Tuesday, July 8, 2008

China's economy and the battle with inflation

Michael Pettis, professor at Peking University's Guanghua School of Management and author of the excellent blog China Financial Markets, weighs in on the falling Chinese stock market. The SSE Composite index is off 40 percent YTD and represents the worst performing stock market globally. At this point valuations seem to be compelling for some but not for Mr. Pettis who sees a recovery in the markets possible for other interesting reasons. In his opinion Chinese authorities are beginning to shy away from inflation as their major concern leaning now more towards supporting growth.

As recently as March and April preventing inflation was the number one policy task and one of Premier Wen’s “two prevents” (preventing overheating was the other), but now it is just “one of the major tasks”. Fighting an economic slowdown seems to have taken priority.

This apparent shift away from inflation is a particular concern because it downplays the potential of hot money inflows to destabilize China's economy. According to Mr. Pettis this could very well lead to a crisis. His main point over the last couple of month is to suggest to the authorities to implement a one off revaluation of the yuan to put a halt to speculative money inflows, although he is worried that this "least bad" policy is coming at a heavy cost.

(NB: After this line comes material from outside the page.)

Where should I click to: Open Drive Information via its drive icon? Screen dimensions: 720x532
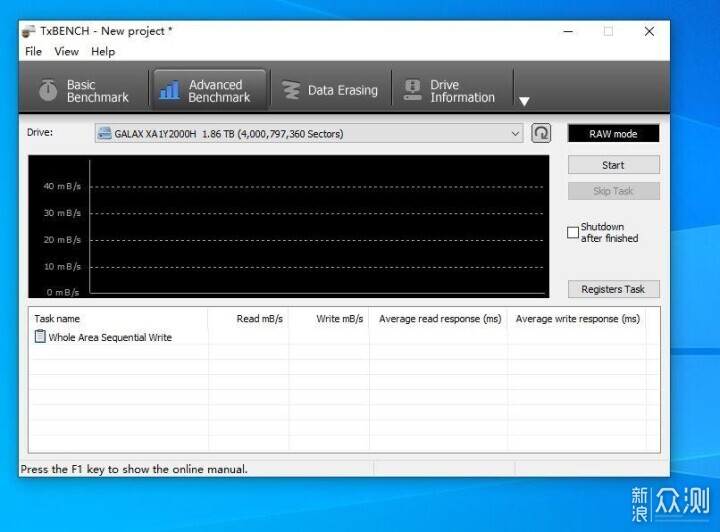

I have never been an inflation hawk and I do agree that sometime a little bit of inflation is very far from being the end of the world, but as regular readers of my blog know, I think in the last few years China has been sitting on explosive and potentially very destabilizing money inflows, with the attendant money creation, and so I suspect that China does not really have “a little bit” of inflation as one of its policy options. I think that, like the US in the early 1970s, in China we’ve had our delightful monetary party with all the attendant good things, but the party is nearly over and it is going to be very hard to keep the lid on inflation over the next few months and years. I think by the end of this year it will get much worse.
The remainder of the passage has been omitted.